[Listing from a pointing dataset]
***

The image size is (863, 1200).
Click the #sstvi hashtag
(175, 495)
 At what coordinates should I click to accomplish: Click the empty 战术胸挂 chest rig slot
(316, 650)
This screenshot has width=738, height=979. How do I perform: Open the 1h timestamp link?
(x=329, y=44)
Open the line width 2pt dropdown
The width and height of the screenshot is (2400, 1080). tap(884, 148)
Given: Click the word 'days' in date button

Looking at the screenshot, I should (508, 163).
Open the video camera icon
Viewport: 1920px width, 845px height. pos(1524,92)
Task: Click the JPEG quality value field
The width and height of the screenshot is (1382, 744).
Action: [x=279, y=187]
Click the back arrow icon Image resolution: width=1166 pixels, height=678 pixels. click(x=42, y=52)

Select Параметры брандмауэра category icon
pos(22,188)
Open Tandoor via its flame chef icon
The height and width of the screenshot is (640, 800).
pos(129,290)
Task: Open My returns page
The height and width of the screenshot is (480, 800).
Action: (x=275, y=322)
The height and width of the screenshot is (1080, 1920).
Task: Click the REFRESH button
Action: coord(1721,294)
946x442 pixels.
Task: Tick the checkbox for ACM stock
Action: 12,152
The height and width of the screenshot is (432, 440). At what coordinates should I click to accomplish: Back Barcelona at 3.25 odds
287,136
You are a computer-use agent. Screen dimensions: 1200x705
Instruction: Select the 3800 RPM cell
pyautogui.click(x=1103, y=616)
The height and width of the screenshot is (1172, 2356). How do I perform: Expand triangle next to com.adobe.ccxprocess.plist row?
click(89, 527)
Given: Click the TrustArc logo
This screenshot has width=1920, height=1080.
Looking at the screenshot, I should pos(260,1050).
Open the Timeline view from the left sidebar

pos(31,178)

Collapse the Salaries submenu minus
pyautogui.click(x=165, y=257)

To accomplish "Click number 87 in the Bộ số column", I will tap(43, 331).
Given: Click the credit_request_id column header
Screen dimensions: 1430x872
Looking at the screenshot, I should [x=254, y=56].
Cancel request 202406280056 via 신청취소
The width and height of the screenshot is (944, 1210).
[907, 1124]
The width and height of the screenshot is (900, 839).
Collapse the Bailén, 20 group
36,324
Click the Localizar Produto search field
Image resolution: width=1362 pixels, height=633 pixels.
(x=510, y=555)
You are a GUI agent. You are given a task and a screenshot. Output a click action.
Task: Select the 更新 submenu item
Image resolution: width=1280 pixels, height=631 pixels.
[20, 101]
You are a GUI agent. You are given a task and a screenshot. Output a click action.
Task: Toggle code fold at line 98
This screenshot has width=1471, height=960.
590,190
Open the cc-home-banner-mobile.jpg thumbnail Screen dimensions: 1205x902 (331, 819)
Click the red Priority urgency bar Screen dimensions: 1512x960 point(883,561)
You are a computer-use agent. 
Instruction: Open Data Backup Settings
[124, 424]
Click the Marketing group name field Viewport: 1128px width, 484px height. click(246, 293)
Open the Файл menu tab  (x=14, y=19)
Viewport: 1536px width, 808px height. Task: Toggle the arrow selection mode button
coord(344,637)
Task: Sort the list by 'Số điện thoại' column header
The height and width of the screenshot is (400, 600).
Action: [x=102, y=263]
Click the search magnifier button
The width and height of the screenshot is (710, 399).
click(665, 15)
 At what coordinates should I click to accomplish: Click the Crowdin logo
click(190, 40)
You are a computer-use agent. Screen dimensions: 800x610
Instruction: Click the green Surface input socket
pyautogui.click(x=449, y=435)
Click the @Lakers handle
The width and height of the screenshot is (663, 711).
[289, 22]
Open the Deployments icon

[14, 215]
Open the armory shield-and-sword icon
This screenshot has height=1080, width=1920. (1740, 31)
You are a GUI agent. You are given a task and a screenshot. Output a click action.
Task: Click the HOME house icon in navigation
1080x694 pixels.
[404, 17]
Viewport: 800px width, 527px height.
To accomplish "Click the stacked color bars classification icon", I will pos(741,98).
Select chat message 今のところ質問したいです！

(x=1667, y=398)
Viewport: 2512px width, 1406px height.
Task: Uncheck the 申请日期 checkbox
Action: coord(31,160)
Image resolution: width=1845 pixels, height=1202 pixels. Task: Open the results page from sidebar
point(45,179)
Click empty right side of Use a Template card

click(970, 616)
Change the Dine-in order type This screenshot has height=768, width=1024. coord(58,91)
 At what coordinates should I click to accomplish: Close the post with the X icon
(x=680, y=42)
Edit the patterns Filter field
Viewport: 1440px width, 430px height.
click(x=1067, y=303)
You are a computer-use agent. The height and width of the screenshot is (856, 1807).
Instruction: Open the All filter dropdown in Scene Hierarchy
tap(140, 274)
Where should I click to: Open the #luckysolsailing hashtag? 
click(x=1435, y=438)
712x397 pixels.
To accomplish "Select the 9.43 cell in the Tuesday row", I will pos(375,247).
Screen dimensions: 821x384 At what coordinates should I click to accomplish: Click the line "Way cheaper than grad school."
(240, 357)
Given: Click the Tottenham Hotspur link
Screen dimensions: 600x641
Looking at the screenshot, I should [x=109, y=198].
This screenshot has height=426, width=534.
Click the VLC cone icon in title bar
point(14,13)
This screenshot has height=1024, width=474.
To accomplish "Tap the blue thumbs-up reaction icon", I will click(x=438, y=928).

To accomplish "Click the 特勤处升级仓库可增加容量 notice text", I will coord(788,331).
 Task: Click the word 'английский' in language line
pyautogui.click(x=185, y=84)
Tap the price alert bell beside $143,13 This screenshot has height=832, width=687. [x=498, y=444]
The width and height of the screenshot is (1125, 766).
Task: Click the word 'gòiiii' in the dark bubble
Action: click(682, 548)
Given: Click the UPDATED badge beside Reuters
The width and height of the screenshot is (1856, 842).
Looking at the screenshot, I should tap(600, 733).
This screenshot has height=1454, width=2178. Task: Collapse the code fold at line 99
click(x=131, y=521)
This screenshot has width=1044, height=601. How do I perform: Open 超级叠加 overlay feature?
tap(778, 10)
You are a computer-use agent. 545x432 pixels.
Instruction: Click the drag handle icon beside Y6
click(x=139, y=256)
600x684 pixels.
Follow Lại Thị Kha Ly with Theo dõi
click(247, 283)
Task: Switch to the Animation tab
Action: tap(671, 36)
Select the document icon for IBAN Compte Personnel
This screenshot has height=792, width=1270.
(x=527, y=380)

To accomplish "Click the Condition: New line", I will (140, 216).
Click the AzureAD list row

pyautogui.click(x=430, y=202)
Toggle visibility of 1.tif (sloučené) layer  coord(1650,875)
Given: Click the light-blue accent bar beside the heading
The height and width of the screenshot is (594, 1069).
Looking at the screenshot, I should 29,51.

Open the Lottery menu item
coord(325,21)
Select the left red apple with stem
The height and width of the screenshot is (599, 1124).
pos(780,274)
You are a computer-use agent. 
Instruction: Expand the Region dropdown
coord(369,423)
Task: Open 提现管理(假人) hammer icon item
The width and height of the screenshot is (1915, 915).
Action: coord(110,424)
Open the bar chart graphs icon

***

Can you reproduce the listing above word for word, everything from its very first line down to the line containing "[907, 1124]", with both of those lines included?

▶ **Answer for the task**
The image size is (863, 1200).
Click the #sstvi hashtag
(175, 495)
 At what coordinates should I click to accomplish: Click the empty 战术胸挂 chest rig slot
(316, 650)
This screenshot has width=738, height=979. How do I perform: Open the 1h timestamp link?
(x=329, y=44)
Open the line width 2pt dropdown
The width and height of the screenshot is (2400, 1080). tap(884, 148)
Given: Click the word 'days' in date button

Looking at the screenshot, I should (508, 163).
Open the video camera icon
Viewport: 1920px width, 845px height. pos(1524,92)
Task: Click the JPEG quality value field
The width and height of the screenshot is (1382, 744).
Action: [x=279, y=187]
Click the back arrow icon Image resolution: width=1166 pixels, height=678 pixels. click(x=42, y=52)

Select Параметры брандмауэра category icon
pos(22,188)
Open Tandoor via its flame chef icon
The height and width of the screenshot is (640, 800).
pos(129,290)
Task: Open My returns page
The height and width of the screenshot is (480, 800).
Action: (x=275, y=322)
The height and width of the screenshot is (1080, 1920).
Task: Click the REFRESH button
Action: coord(1721,294)
946x442 pixels.
Task: Tick the checkbox for ACM stock
Action: 12,152
The height and width of the screenshot is (432, 440). At what coordinates should I click to accomplish: Back Barcelona at 3.25 odds
287,136
You are a computer-use agent. Screen dimensions: 1200x705
Instruction: Select the 3800 RPM cell
pyautogui.click(x=1103, y=616)
The height and width of the screenshot is (1172, 2356). How do I perform: Expand triangle next to com.adobe.ccxprocess.plist row?
click(89, 527)
Given: Click the TrustArc logo
This screenshot has width=1920, height=1080.
Looking at the screenshot, I should pos(260,1050).
Open the Timeline view from the left sidebar

pos(31,178)

Collapse the Salaries submenu minus
pyautogui.click(x=165, y=257)

To accomplish "Click number 87 in the Bộ số column", I will tap(43, 331).
Given: Click the credit_request_id column header
Screen dimensions: 1430x872
Looking at the screenshot, I should [x=254, y=56].
Cancel request 202406280056 via 신청취소
The width and height of the screenshot is (944, 1210).
[907, 1124]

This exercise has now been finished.